There are at least six forms of identifier in SMTP which identify messages or parts of messages or transmissions of messages.
Message-ID [RFC2822]
The message’s primary identifier appears in its Message-ID header field. It’s a key part of the way Usenet works, where Message-IDs must be globally unique and are used by servers to decide whether or not they have a copy of a message already. They are much less significant in email, but some servers do per-mailbox de-duplication when delivering a message.
If a message has several MIME parts then they can cross-reference each other using their Content-IDs. This is most commonly used for embedding images in HTML email. Content-IDs are supposed to be a globally unique identifier for the file, so that you can tell (for example) that various message/external-body parts refer to the same thing.
Resent-Message-ID [RFC2822]
When you re-send a message it gets an extra message ID alongside the extra from/to/date fields. This could be used to distinguish different re-sendings of the same message.
Some MUAs, e.g. Pine, call the re-send operation “bounce”, but this causes confusion with delivery failures. Re-sending is more similar to forwarding a message, but without wrapping the original message in a new multi-part message with a covering note. Mailing lists effectively re-send messages but they don’t use Resent- headers to explain what they did, which is a shame.
spool ID [RFC2821]
Received: headers include an ID field which is used to record the spool ID (sometimes called the queue ID). This is essentially the filename of the message within the MTA’s spool, so the message will get a new spool ID each time it is transmitted. When a message is accepted, the receiver-SMTP usually mentions its spool ID in its final 250 response, so that the sender-SMTP can log it. This makes it easy to correlate the logs for a particular message across multiple MTAs. (MICROS~1 Exchange instead mentions the Message-ID, which is no use at all since the sender already knows it.)
TRANSID [RFC1845]
The transaction ID is part of the SMTP extension for checkpoint/restart, which allows a client to recover gracefully from a lost connection. The sender-SMTP generates a TRANSID for each transmission of a message, so in the normal case they correspond one-to-one with the receiver-SMTP’s spool IDs. (There may be more than one spool ID per TRANSID if the sender-SMTP tries to restart a failed transaction for which the receiver-SMTP has discarded the previous spool file.) Not much software implements this extension.

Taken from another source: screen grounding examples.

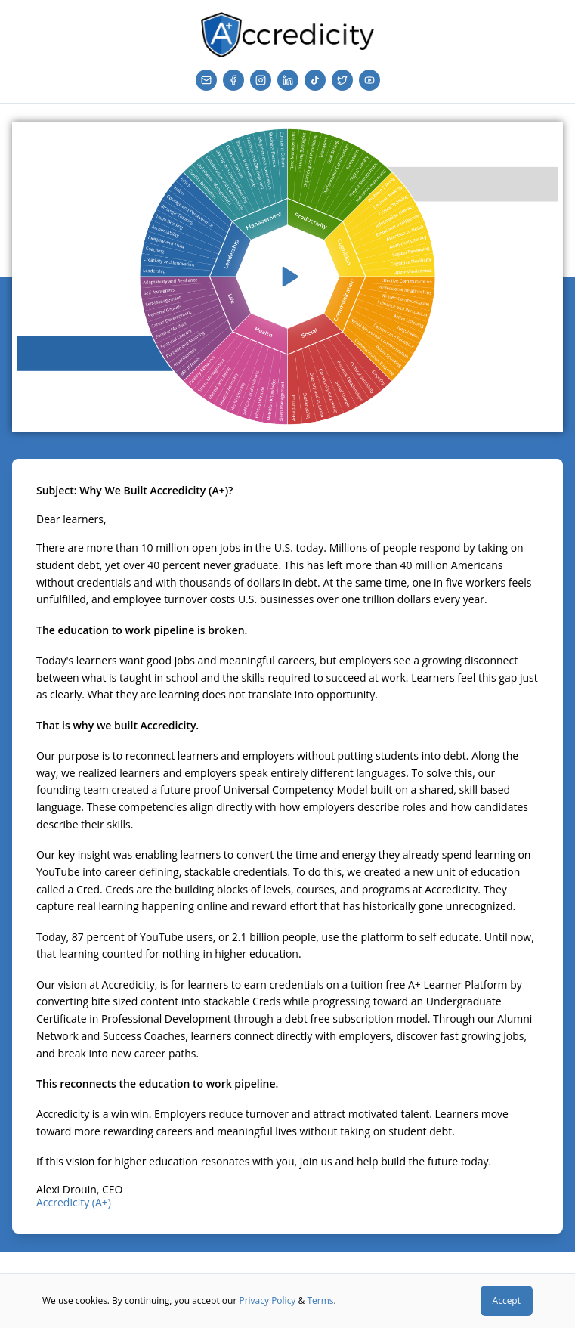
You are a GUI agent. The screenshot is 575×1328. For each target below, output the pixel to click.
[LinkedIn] (287, 80)
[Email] (206, 80)
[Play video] (287, 276)
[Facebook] (233, 80)
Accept (507, 1300)
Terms (320, 1300)
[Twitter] (342, 80)
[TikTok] (315, 80)
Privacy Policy (267, 1300)
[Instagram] (260, 80)
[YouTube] (369, 80)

This is something like a cross between the Resent-Message-ID and the TRANSID. It is generated in a similar manner to a TRANSID and also appears in the message envelope, but once a message has a TRANSID it is preserved until the message gets re-sent. The idea is that the TRANSID is included in a delivery status notification so that mailing list managers (etc.) can correlate the DSN with the message that caused it. A Resent-Message-ID would serve almost as well.

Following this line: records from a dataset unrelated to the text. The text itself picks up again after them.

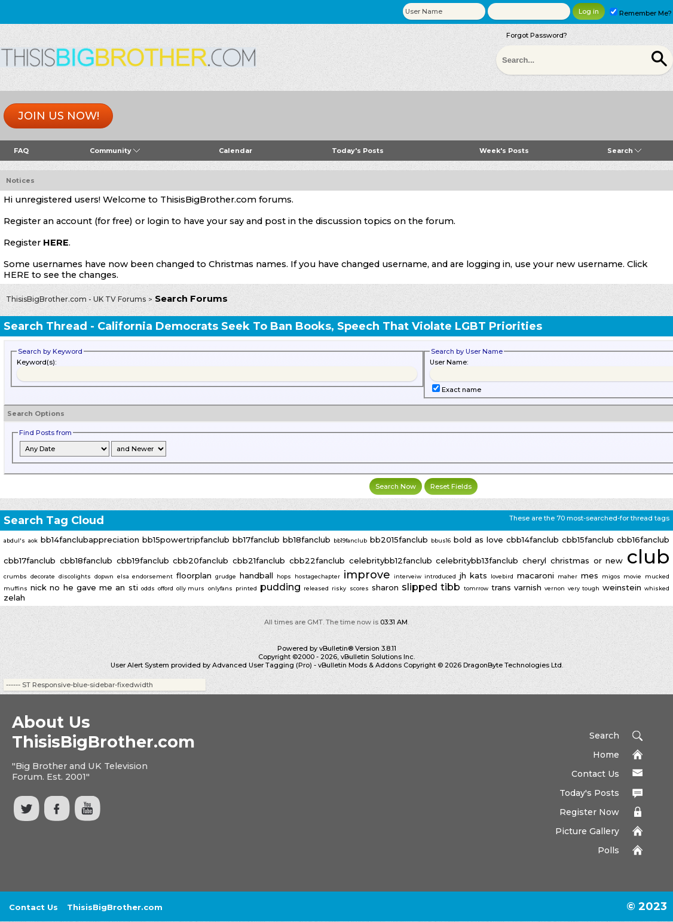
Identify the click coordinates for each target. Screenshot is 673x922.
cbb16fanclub (643, 539)
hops (284, 576)
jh (463, 575)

A couple of weeks ago, Ian Christian asked on the Exim-users list “Wouldn’t a connection-ID be a useful thing to have?” and I had already come to the conclusion that, yes, it would.
At the moment, Exim generates its spool ID quite late, after it has received the message header. This means that rejected RCPT commands can’t always be correlated with messages, though this turns out not to be a problem in practice. The other thing you can’t do is tell which messages were sent down the same connection, unless you tell Exim to log more connection details, and even then it isn’t immediately obvious.
My design would be to create a connection ID for every incoming connection, which can be used for logging everything related to that connection. When a MAIL command is received, a spool ID is created which has the connection ID as a substring, and this is used for logging all commands related to that transaction. When the message is forwarded onwards, a TRANSID is created which has the spool ID as a substring. Thus the postmaster can grep broadly or selectively by using shorter or longer identifiers.
It isn’t possible to correlate everything easily, though, because if you send multiple messages down the same outgoing connection, they will have unrelated TRANSIDs, so the MTA will still have to log details of outgoing connections separately.